Better than natural? What’s better than natural — natural-like flavored meat? Talk about redefining reality. How do men convince themselves that what they create in test tubes is better than what took 3.5 billion years to evolve on its own — life.

The inevitable direction this lab created meat will take is clear: in time, test tube meat will replace real meat altogether, in the same way GM crops are slowly but surly replacing real crops. “As far as I know there is no genetically pure corn in the world because of pollen drift,” claims holistic farmer and author Joel Salatin. “Even if we could make [lab meat]..,”says, Joel, “how do we know that whatever we create is not going to become a technological master?”

We know who the technology master would be. We know based on the activities in the recent past — just take organic farming. The entire organic industry is under assault by mega corporate structures, and corrupt lawmakers alike.

Beyond the possible health risks, potential for corruption, and centralized corporate control of production associated with lab produced meat, something far more sinister looms: man’s continuing alienation from himself, nature, and the world around him.

Lou Bendrick with Grist writes: Josh Viertel, president of Slow Food USA, believes that problems in our food system have arisen because of a gap between people who grow food and people who eat food. “The problems with cruelty to animals are born of that gap.

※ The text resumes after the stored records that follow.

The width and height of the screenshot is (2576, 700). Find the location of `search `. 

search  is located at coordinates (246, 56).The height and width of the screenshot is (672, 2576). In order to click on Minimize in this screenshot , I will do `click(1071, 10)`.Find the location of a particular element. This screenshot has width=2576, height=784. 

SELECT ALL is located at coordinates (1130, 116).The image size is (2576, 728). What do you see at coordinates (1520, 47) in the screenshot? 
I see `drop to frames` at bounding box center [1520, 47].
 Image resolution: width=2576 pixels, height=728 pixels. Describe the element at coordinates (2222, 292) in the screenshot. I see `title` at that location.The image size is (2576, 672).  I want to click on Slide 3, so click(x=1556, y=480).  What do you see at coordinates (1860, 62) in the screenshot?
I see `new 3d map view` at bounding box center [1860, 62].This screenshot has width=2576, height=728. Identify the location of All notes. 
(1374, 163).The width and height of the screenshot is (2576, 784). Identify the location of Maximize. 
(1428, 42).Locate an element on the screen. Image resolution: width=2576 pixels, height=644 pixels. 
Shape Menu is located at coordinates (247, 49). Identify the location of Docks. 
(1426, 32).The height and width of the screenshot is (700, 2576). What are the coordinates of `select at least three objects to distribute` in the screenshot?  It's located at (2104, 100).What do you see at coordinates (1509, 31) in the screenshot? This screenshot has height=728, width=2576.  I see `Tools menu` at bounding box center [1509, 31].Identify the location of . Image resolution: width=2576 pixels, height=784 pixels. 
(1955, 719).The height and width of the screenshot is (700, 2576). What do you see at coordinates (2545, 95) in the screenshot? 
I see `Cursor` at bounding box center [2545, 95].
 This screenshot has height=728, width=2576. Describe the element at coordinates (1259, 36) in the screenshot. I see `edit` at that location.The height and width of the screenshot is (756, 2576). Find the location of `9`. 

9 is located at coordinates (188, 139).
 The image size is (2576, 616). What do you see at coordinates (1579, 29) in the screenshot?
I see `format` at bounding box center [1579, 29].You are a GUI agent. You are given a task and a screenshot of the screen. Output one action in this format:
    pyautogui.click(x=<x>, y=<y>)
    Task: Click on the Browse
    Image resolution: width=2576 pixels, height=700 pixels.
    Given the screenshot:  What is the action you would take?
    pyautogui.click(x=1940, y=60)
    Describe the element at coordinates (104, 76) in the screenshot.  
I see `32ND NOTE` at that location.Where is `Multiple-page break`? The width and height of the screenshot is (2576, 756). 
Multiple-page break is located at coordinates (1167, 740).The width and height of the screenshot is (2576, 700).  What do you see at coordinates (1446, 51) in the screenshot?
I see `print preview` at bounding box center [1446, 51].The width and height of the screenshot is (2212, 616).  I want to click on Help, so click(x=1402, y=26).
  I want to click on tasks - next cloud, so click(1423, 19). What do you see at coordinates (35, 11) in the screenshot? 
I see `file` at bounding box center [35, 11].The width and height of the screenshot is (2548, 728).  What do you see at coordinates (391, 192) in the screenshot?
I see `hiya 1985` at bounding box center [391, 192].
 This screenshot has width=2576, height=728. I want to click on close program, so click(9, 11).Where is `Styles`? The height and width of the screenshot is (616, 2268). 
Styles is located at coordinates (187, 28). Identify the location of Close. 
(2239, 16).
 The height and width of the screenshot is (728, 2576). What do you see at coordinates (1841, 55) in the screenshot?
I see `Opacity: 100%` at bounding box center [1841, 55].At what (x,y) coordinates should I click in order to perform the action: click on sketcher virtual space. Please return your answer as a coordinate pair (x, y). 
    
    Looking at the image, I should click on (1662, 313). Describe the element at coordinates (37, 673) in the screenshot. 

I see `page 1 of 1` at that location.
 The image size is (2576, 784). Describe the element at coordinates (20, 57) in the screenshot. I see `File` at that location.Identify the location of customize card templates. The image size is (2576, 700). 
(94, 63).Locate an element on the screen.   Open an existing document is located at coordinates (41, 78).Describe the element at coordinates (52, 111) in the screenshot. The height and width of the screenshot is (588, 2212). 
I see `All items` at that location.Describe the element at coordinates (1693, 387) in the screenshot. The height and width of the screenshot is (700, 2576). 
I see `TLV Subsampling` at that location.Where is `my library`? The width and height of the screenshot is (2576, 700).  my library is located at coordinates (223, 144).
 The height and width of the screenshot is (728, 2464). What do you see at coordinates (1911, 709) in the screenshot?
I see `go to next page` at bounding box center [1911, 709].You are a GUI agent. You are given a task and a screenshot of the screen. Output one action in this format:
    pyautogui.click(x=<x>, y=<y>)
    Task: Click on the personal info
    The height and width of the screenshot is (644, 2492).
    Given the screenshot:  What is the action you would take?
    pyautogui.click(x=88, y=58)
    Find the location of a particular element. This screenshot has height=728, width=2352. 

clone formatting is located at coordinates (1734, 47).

I see this..as a solution that just increases that gap. The root cause of the problem is that we’re too far away from the way our food is grown. We don’t have a connection to the people who grow it. We don’t understand the story behind it. This is a technology that’s just going to give more to companies and create a larger distance between us.”

There are, thank God, still influential people around that see the insanity in all this wacky scientific and corporate intervention in our food chain. Ex-hippies Ben and Jerry, the founders of Ben & Jerry’s Ice Cream, have launched a campaign to raise awareness of the government’s approval last year to allow meat and milk from cloned animals into the nation’s food supply. In case you didn’t know, the FDA has decided for us that meat and milk from cloned animals are safe for consumption. As part of their campaign, say Ben and Jerry, they’re calling for a system that will allow consumers to track animals cloned for food.